> [What to work on] Copy the records word for word, starting with the line that contains "Toggle the >15% legend series" and continuing through the last line of the records, both included.

> [Information shown]
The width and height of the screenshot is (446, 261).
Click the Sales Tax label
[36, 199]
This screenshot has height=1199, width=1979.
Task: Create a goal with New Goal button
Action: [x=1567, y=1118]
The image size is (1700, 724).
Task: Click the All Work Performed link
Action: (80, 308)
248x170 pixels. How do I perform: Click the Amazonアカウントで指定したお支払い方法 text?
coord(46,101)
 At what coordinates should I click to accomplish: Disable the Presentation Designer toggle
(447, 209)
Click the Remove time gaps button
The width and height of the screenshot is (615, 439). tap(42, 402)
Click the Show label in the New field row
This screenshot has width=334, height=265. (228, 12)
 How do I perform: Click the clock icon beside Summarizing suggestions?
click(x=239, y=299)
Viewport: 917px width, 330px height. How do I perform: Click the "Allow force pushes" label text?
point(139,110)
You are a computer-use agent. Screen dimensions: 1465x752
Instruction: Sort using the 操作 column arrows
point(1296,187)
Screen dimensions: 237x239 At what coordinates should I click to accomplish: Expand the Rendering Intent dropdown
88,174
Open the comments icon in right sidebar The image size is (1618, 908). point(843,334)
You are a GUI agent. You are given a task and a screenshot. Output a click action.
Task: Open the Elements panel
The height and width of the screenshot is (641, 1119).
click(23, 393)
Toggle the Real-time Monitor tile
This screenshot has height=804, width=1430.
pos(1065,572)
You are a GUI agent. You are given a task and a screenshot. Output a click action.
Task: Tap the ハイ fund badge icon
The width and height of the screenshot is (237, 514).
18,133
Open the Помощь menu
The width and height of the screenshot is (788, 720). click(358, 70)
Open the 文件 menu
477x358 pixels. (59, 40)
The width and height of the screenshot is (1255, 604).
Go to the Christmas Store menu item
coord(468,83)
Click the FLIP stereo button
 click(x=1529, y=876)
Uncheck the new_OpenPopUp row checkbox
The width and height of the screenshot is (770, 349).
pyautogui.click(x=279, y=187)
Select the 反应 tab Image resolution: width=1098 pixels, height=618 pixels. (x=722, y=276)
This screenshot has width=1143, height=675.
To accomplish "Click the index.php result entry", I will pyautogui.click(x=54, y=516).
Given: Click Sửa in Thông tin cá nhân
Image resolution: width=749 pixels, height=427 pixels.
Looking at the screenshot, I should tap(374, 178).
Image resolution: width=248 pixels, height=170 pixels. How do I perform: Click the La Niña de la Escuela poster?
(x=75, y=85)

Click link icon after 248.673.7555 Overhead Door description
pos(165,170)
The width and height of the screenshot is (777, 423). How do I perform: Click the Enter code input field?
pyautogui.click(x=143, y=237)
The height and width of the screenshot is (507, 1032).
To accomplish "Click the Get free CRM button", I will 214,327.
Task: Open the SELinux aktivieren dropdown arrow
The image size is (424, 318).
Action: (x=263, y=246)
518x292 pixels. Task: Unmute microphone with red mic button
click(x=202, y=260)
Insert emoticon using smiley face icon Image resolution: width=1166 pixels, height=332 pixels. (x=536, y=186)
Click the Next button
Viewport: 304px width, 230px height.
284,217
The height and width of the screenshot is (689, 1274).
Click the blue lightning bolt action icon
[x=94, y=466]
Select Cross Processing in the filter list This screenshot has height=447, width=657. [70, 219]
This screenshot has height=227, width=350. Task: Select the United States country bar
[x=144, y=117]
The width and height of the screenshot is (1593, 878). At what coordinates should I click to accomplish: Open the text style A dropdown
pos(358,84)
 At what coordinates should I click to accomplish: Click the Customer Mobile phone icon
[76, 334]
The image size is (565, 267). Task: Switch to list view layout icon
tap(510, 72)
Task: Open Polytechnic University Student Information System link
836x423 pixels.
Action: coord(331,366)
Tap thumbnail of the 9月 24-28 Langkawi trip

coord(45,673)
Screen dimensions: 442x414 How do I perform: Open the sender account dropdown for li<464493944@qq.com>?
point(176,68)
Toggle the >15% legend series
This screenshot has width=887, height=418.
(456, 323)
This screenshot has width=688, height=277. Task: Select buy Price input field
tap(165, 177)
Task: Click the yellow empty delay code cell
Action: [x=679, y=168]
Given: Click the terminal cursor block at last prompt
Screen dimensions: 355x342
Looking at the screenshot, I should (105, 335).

> [Exercise answer]
Toggle the >15% legend series
This screenshot has width=887, height=418.
(456, 323)
This screenshot has width=688, height=277. Task: Select buy Price input field
tap(165, 177)
Task: Click the yellow empty delay code cell
Action: [x=679, y=168]
Given: Click the terminal cursor block at last prompt
Screen dimensions: 355x342
Looking at the screenshot, I should (105, 335).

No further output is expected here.